### Text

+ + +

There are 199 hostages being held by Hamas right now, including up to 20 American citizens, though the exact number has not been confirmed. Read Reason‘s Matt Welch on past hostage crises.
Trump gets gagged: “First Amendment protections yield to the administration of justice and to the protection of witnesses,” said Judge Tanya Chutkan yesterday as she issued a gag order that will prevent former President Donald Trump from speaking about his D.C. criminal case related to election interference. “His presidential candidacy does not give him carte blanche to vilify … public servants who are simply doing their job.”
Trump is no longer allowed to make “public statements attacking the witnesses and specific prosecutors or court staff members” but remains free to disparage President Joe Biden, the Department of Justice, and Chutkan herself. The trial will begin on March 4, and Chutkan has said she will not be altering it to accommodate his campaigning schedule.

+ + +

### Given entries
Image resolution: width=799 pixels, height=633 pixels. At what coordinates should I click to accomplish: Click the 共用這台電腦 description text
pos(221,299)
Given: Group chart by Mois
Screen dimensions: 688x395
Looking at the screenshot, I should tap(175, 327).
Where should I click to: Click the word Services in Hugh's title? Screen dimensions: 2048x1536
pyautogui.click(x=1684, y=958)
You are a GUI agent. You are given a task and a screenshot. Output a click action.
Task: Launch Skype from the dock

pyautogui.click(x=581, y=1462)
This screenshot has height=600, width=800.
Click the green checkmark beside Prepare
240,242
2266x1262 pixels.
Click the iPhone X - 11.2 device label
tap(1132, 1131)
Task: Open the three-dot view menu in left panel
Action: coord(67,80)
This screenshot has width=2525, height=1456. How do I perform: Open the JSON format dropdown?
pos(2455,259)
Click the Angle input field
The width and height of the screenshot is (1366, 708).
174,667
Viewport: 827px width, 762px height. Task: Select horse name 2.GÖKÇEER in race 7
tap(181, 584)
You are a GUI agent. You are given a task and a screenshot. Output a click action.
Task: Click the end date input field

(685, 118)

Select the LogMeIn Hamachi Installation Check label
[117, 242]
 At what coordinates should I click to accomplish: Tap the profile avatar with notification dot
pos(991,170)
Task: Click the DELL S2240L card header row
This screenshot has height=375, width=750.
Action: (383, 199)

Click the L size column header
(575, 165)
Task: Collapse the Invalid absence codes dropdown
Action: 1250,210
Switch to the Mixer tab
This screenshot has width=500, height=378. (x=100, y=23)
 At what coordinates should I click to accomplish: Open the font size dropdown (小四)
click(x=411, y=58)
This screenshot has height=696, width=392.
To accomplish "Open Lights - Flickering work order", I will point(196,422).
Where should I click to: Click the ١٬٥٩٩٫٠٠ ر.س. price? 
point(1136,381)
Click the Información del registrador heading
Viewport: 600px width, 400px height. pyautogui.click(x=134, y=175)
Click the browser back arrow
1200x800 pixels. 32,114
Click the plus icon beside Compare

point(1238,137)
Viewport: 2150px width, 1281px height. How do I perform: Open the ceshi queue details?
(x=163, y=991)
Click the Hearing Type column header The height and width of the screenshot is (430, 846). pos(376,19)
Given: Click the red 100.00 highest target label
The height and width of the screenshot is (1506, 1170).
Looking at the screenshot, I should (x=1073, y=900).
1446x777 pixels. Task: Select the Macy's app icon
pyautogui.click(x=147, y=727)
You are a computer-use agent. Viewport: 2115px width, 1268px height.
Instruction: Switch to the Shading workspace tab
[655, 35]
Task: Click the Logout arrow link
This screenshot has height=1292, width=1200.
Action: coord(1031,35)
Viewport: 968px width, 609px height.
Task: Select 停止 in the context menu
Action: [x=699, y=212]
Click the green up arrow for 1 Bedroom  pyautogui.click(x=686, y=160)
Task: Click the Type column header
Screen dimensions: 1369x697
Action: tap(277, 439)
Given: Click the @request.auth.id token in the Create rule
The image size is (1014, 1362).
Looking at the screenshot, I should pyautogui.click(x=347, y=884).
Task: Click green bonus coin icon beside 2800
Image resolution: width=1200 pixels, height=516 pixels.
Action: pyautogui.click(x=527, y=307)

+ + +

### Given task
Reproduce, word for word, the stretch of the news excerpt from "Trump is no" through "his campaigning schedule.".

### Response to the exercise
Trump is no longer allowed to make “public statements attacking the witnesses and specific prosecutors or court staff members” but remains free to disparage President Joe Biden, the Department of Justice, and Chutkan herself. The trial will begin on March 4, and Chutkan has said she will not be altering it to accommodate his campaigning schedule.